This is the current way of telling squid where the logfile daemon resides.

  logfile_daemon /path/to/squid/libexec/logfile-daemon_mysql.pl

The script must be copied to the location specified in the directive.

Database configuration

Let's call the database 'squid_log' and the log table 'access_log'. The username and password for the db connection will be both 'squid'.

Database

Create the database:

  CREATE DATABASE squid_log;

User

Create the user:

  GRANT INSERT,SELECT ON squid_log.* TO 'squid'@'localhost' IDENTIFIED BY 'squid';
  FLUSH PRIVILEGES;

Note that only INSERT and SELECT privileges are granted to the 'squid' user. This ensures that the logfile daemon script cannot change or modify the log entries.

#### Stored data
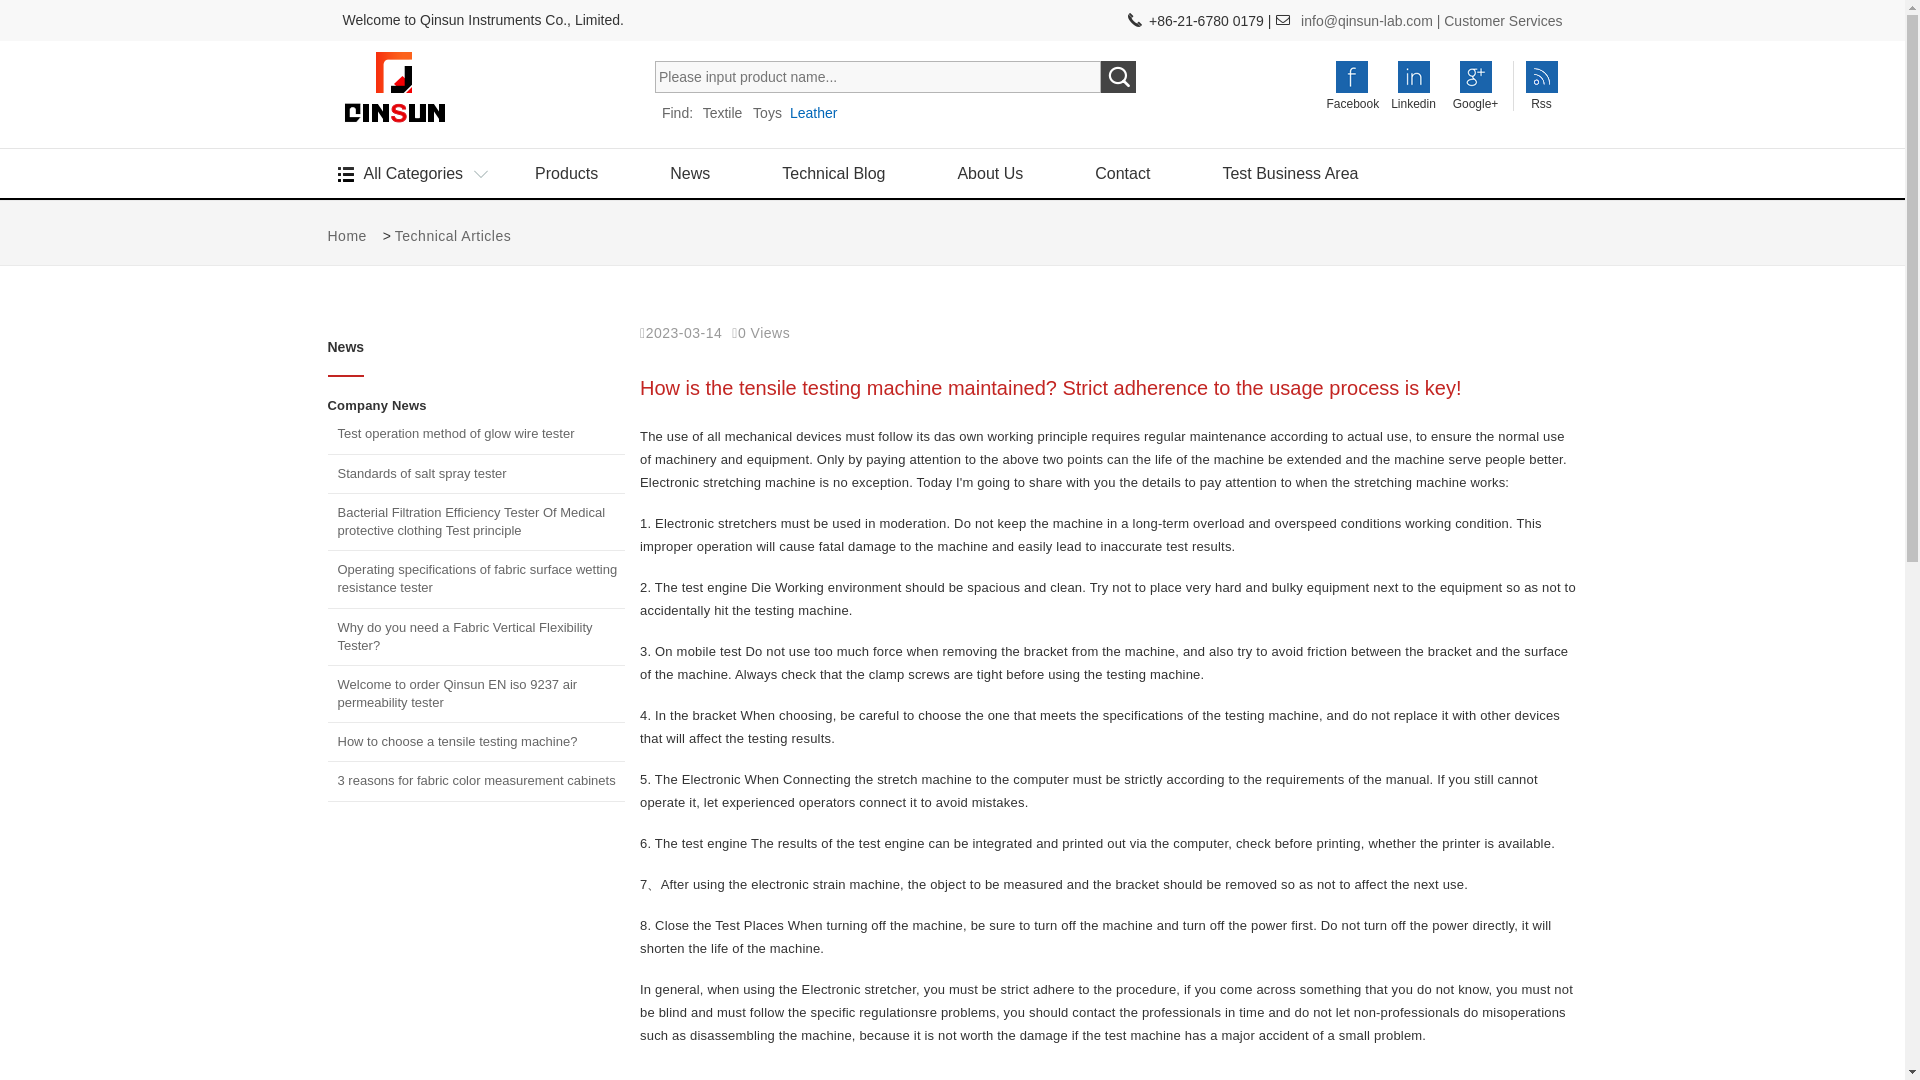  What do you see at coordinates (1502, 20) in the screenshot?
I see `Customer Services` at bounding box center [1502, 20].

#### Work to complete
Could you rewrite the Squid logging excerpt between "Note that only" and "the log entries.", inclusive, with "log entries" renamed to "log records"?

#### Worked solution
Note that only INSERT and SELECT privileges are granted to the 'squid' user. This ensures that the logfile daemon script cannot change or modify the log records.